Artificial intelligence (AI) is a field of computer science that trains computers to perform tasks by observing trends and rules in large datasets15. AI-based models have been shown to identify abnormalities in radiographic and pathologic images with accuracy approaching or exceeding expert physician specialists16,17,18. In pioneering work, Hollon et al. showed that SRH coupled with AI can play a major role in intraoperative cancer diagnosis18. They showed how SRH images obtained intraoperatively can be rapidly and accurately classified into different classes of brain tumors. Here we sought to develop a portable and specialized AI platform capable of accurately differentiating between pituitary adenoma and normal pituitary gland using SRH images during surgery. This platform, installed on a smartphone, for example, can then be used offline to capture a picture of an SRH image, instantly rendering a diagnosis. This would help guide surgical decision-making by providing confirmation of diagnosis and distinction between normal gland and abnormal tumor tissue, and improving the likelihood of a safe and complete tumor. This tool would have the advantage of being a binary classifier specialized in accurate tumor margin identification, in addition to the portability of the device on which it would be installed. This would also allow the repurposing of the model to different types of histology images, depending on the local availability of a particular technology or histology tools.

Expert intraoperative diagnostic interpretation for pituitary surgery is limited for several reasons. Most importantly, expert neuropathologists are unevenly distributed both within the United States and globally19. An estimated 40% of neuropathology fellowships in the US are vacant, leaving many neurosurgical centers without subspecialty expertise20. Additionally, when available, turnaround times for intraoperative frozen specimens may require 30 minutes or more to complete, with some surgeries requiring multiple samples during the same procedure to establish tumor-free margins. Lastly, many AI-based models face computational requirement hurdles that limit widespread adoption, especially in developing nations.

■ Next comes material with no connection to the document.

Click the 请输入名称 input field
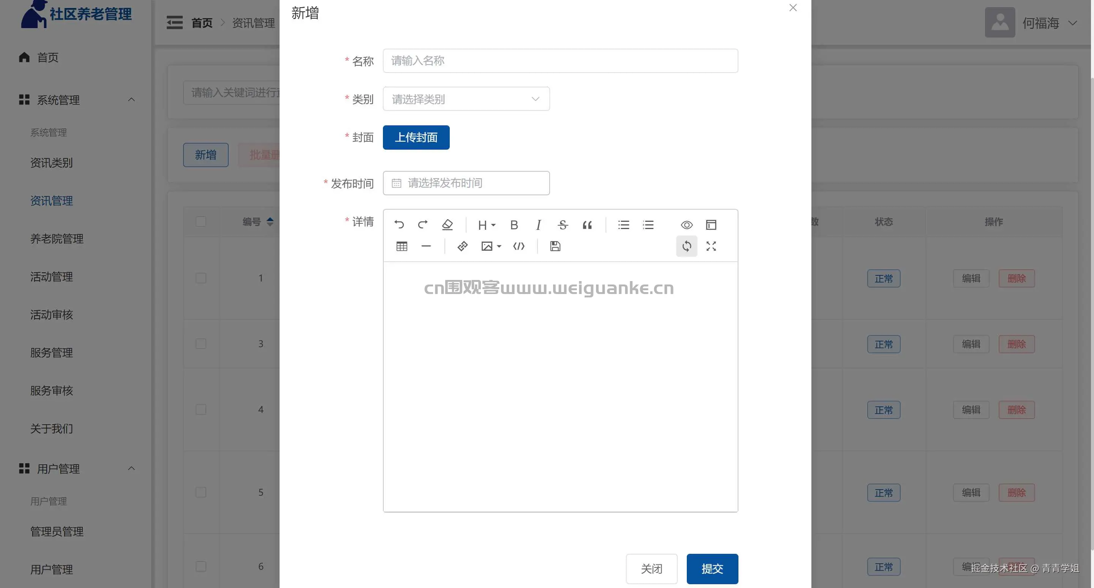The image size is (1094, 588). (x=560, y=61)
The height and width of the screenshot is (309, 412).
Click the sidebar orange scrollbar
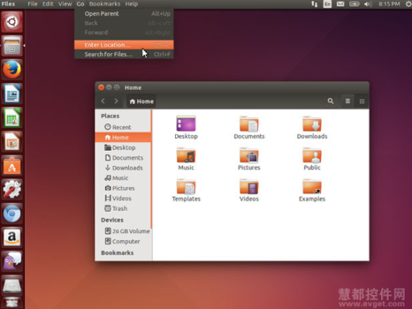[152, 169]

In this paper, to the best of our knowledge, we provide a detailed description of the development of a novel platform that uses a lightweight convolutional neural network (CNN) to accurately and instantly differentiate between pituitary adenoma and normal pituitary gland using SRH images. The use of lightweight CNN requires substantially less processing power and memory and makes it embeddable on a smartphone. We also describe the results of a prospective validation study conducted at our institution.

Methods

Patient selection and study design

We performed a prospective study developing and deploying an offline smartphone-based app using intraoperative SRH to distinguish between normal pituitary gland and pituitary adenoma. We included consecutive patients from August 2019 through December 2022 who underwent endoscopic transsphenoidal surgery to remove a pituitary adenoma at a single, tertiary referral center, by the same surgeon. We included all patients, regardless of tumor size, previous operation, or hormone secretory status, to more closely mimic a real-world environment. Data from this study were not used for clinical purposes. Our study was conducted in three phases: Phase 1—data collection; Phase 2—building a deep learning-based smartphone app; Phase 3—prospective study to evaluate the smartphone app (Fig. 1).

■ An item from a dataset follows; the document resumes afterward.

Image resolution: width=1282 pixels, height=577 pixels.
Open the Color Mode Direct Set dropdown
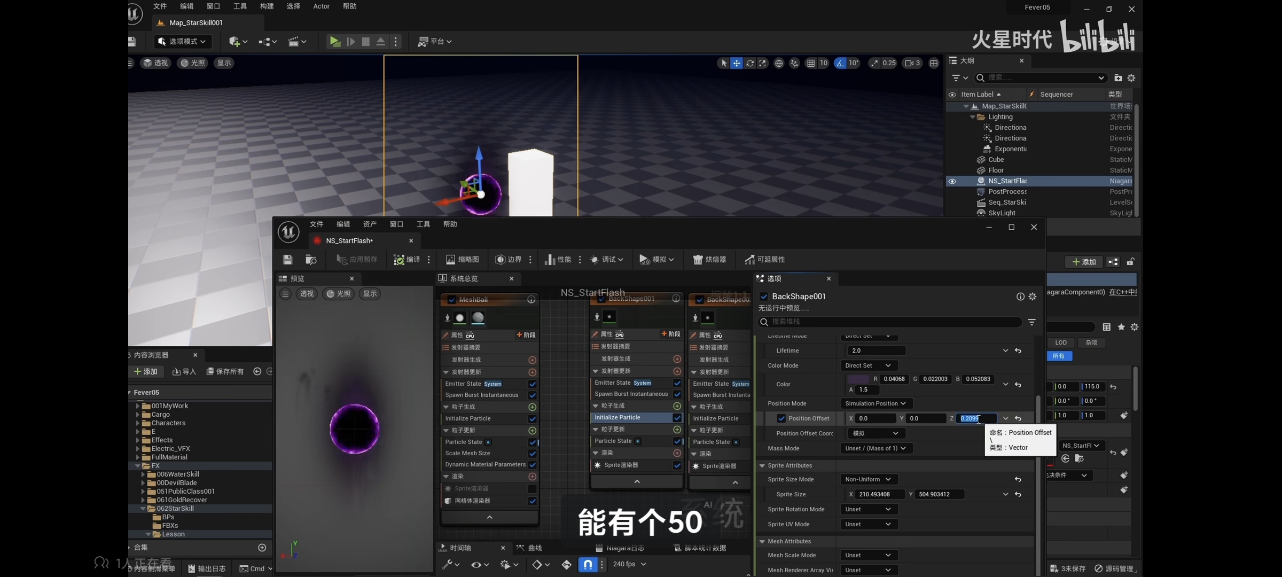(x=869, y=365)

Fig. 1: The Three Phases of the Study.
figure 1

Collection of the images and creation of datasets were performed in Phase 1. The deep learning models and the smartphone app were created in Phase 2. Phase 3 consisted of a prospective study to evaluate the app’s performance in a surgical setting.

We followed the Standards for Reporting Diagnostic Accuracy Studies (STARD)21 and Transparent Reporting of a Multivariable Prediction Model for Individual Prognosis or Diagnosis (TRIPOD)22. The study was non-interventional and purely diagnostic in nature. Furthermore, the results from our app diagnosis tests did not alter patient care or influence clinical decision-making.

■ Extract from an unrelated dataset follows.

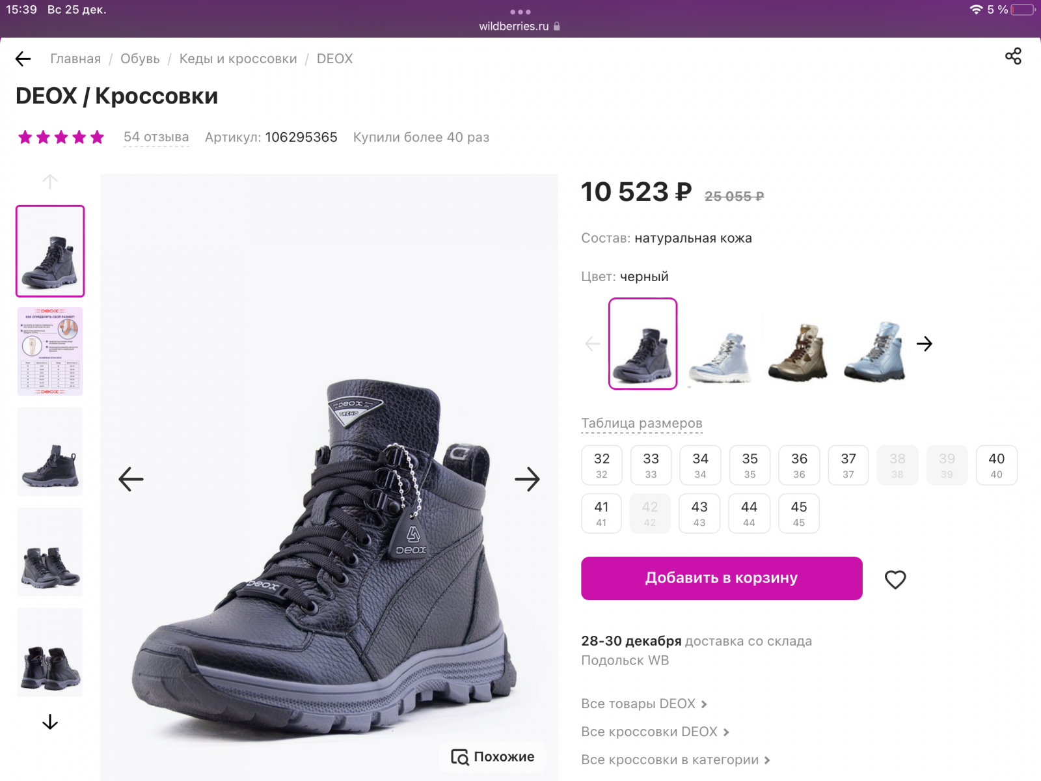Add item to favorites with heart icon
The height and width of the screenshot is (781, 1041).
pos(895,579)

Phase 1: Image and Dataset Creation

To train our deep learning model, we collected a large dataset of both normal pituitary gland and adenoma pathology images using intraoperative SRH from August 2019 to August 2021. SRH generates a color image by obtaining spectroscopic measurements at each pixel. (Fig. 2).

Fig. 2: Comparison between Hematoxylin & Eosin and Stimulated Raman Histology.
figure 2

A traditional H&E slide is shown on the left A and an SRH image of the same specimen on the right B. The specimen was confirmed as a gonadotroph adenoma by formal pathological evaluation and immunohistochemical profile. Scale bar = 100 μm.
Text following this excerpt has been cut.